Estou me preparando para uma mudança de apartamento - ainda estou nos Estados Unidos; devo voltar ao Brasil ou em agosto ou em dezembro, se minha defesa der certo - e, no afã de me me certificar que poderia me livrar de mais coisas, redescobri as nossas cartas e bilhetes antigos, que me pus a explorar.
Achei que você os escreveu com excelência; os escritos mantiveram sua cor e temperatura até hoje. Muitos não fazem sentido, especialmente devido à ausência de datas e à minha leitura somente superficial a esta hora da madrugada, mas tive certeza que as coisas a que se referem foram reais, ultrarreais.
Embora tenha ficado contente com as lembranças do passado, porque sempre existia aquela dança entre as nossas personalidades, também senti um pouco de embaraço. Julgo que não soube me comportar direito nas situações, que não consegui expressar os meus sentimentos adequadamente, e que o agi com um retardo mental impressionante, para dizer o mínimo. Agora já superei, e faz tempo, mas a memória permanece."
Agora já superei, e faz tempo, mas a memória permanece. Ele já superou (e faz tempo!), mas a memória permanece. Ele já se desculpou a si mesmo, já está em paz com os seus fantasmas, já encontrou algum tipo de cura. Não precisou do meu perdão. Eles raramente precisam do nosso perdão, pois a sociedade ensinou que eles se bastam (com ajuda, claro, dessa sociedade). Os meus fantasmas também não estão mais aqui, mas às vezes eles voltam para me espreitar no meio da madrugada sem sono.

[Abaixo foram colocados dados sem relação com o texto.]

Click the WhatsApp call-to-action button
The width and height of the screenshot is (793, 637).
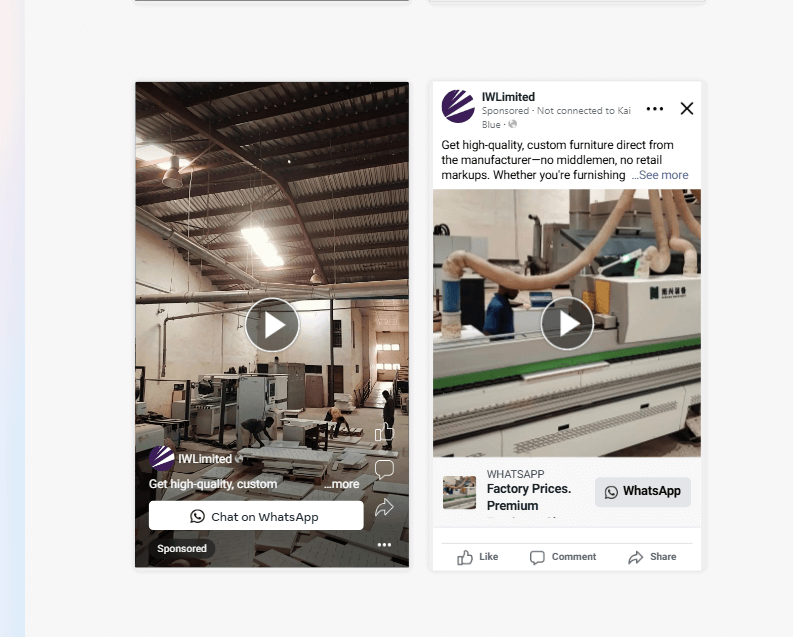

Demorou uma década inteira para eu começar a entender que o que tinha acontecido comigo não era um relacionamento normal com alguém, coisas que jovens fazem. Era outra coisa. O mundo é complexo e relacionamentos também o são, mas existem alguns limites muito claros que, quando ultrapassados, significam que algo muito ruim aconteceu. É possível normalizar esses acontecimentos e remodelar as linhas entre o certo e o errado, desenhar essas linhas com algum material grosso mas fluido, como crepe ou cetim, para que elas possam ser reajeitadas sem grandes questionamentos, sem muito barulho, sem que as pessoas percebam. O que aconteceu em 2008 definiu a minha vida que se seguiria em tantos aspectos que seria preciso outro texto para conseguir enumerar. Tudo que eu passei a aceitar como aceitável, violências e não-permissões que se tornaram um modus operandi de lidar com a minha própria existência. Foi difícil quebrar o padrão rememorando o passado, ainda mais um passado tão confuso e que por muito tempo me pareceu muito mais cômico do que abusivo. Não é incomum confundir abuso com pataquada.

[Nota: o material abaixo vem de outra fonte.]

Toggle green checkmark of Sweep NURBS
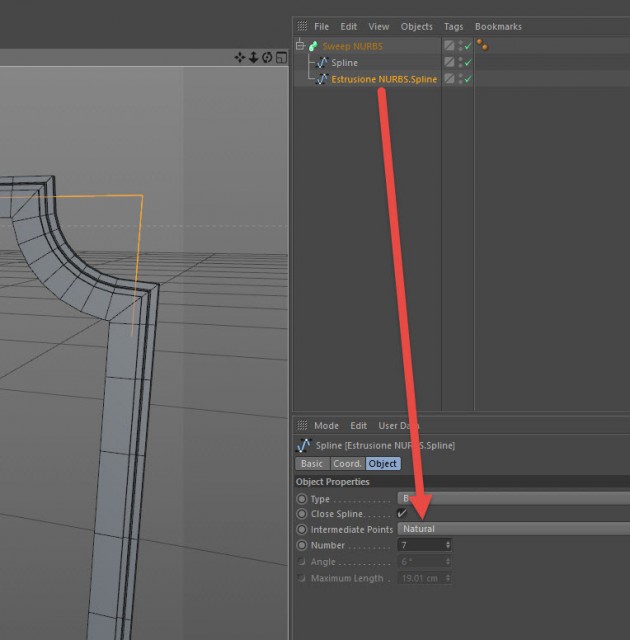This screenshot has width=630, height=640. point(468,46)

A última notícia que eu tive dele, antes disso, foram seus posts declarando voto em Trump em 2016. E então essa newslatter, e então essa nova mensagem através do Facebook. Ele quer me ajudar a escrever com mais eficiência. Ele tem uma ferramenta para me indicar – caso eu ainda não a conheça. Seu gesto gentil pode fazer da minha newsletter uma iniciativa de sucesso, como um blog dos anos 2000. Uma andorinha não faz verão, uma ação não determina um caráter, um pedido de desculpas é irrelevante para quem sabe se perdoar sozinho. Eu admiro o mundo dos homens. Ele é muito simples. E extremamente plástico. Puxa aqui, estica ali, corta lá e pronto: já superei, e faz tempo.
¹. Eu fui atropelada por um carro desses, popularmente conhecidos como carretinha agrícola, quando tinha 10 anos. Em algum outro momento essa história aparecerá por aqui. Ou não. Ainda não decidi.